Para el historiador, la imagen donde aparece encañonando al hombre arrodillado no fue casual. “Quiso impresionar, posó para la cámara con un gesto de poder”, explicó. La foto habría sido tomada por un compañero de unidad, y en su momento circuló como un trofeo de guerra.

El valor de la investigación

Matthäus, que hasta hace poco dirigió el área de investigación del Museo del Holocausto en Washington, lleva décadas dedicado a este tipo de trabajos. Su libro más reciente analiza álbumes de fotos recopilados por soldados alemanes en el frente oriental.

Según datos de la época, de los cerca de 20.000 judíos que vivían en Berdychiv en 1941, apenas 15 seguían con vida a comienzos de 1944. “Las ejecuciones masivas continuaron hasta el último día de la ocupación alemana”, señaló el académico.

El investigador también busca identificar al hombre arrodillado en la imagen. Para eso colabora con el historiador ucraniano Andrii Mahaletskyi y consulta archivos soviéticos de comunidades locales. La tarea es ardua: mientras que los deportados desde Europa occidental solían figurar en listados minuciosos, los asesinados en el este quedaron en su mayoría en el anonimato.

Matthäus destacó que “más de un millón de víctimas en la Unión Soviética ocupada aún no tienen nombre, como querían los asesinos”.

El uso de inteligencia artificial no reemplaza el trabajo humano, aclaró el historiador, pero puede abrir nuevas pistas. “No es una bala de plata, es una herramienta más”, sostuvo.
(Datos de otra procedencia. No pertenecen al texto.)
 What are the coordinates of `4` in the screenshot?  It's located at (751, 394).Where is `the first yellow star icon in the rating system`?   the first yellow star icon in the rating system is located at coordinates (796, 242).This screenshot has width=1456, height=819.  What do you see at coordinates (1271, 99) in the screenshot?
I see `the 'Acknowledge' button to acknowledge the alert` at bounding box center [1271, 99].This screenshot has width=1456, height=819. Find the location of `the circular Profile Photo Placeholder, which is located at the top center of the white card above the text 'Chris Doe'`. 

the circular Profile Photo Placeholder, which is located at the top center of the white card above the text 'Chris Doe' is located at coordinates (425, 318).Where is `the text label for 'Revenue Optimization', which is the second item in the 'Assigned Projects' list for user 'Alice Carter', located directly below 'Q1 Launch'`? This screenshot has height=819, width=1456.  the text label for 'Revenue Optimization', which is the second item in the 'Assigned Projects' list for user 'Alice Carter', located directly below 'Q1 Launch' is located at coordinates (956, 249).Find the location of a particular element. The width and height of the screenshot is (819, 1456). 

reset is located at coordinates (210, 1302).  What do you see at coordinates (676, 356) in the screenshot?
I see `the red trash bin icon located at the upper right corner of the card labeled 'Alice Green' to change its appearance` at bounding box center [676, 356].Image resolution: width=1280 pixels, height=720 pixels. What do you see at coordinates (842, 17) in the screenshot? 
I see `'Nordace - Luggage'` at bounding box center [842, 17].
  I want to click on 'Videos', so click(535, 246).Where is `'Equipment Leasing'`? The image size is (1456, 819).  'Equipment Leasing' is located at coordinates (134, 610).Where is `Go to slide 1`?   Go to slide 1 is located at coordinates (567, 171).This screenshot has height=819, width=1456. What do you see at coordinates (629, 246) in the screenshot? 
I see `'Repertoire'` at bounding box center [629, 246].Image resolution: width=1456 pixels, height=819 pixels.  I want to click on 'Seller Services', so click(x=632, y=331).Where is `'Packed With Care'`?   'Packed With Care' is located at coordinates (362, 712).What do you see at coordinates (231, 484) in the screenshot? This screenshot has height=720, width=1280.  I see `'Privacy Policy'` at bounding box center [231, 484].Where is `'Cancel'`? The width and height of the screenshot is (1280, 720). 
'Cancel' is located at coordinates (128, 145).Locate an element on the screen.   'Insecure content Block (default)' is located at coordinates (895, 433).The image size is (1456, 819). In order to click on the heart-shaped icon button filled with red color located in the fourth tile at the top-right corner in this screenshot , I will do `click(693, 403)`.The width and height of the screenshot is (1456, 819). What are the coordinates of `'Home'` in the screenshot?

La revelación sobre Onnen es una de las imágenes más duras del Holocausto, pero también cuestiona viejos mitos. El abundante material visual y escrito enviado por soldados a sus familias demuestra que la sociedad alemana sabía de las masacres. La foto de Berdychiv, con el verdugo y su víctima frente a frente, es tan reveladora como la puerta de Auschwitz.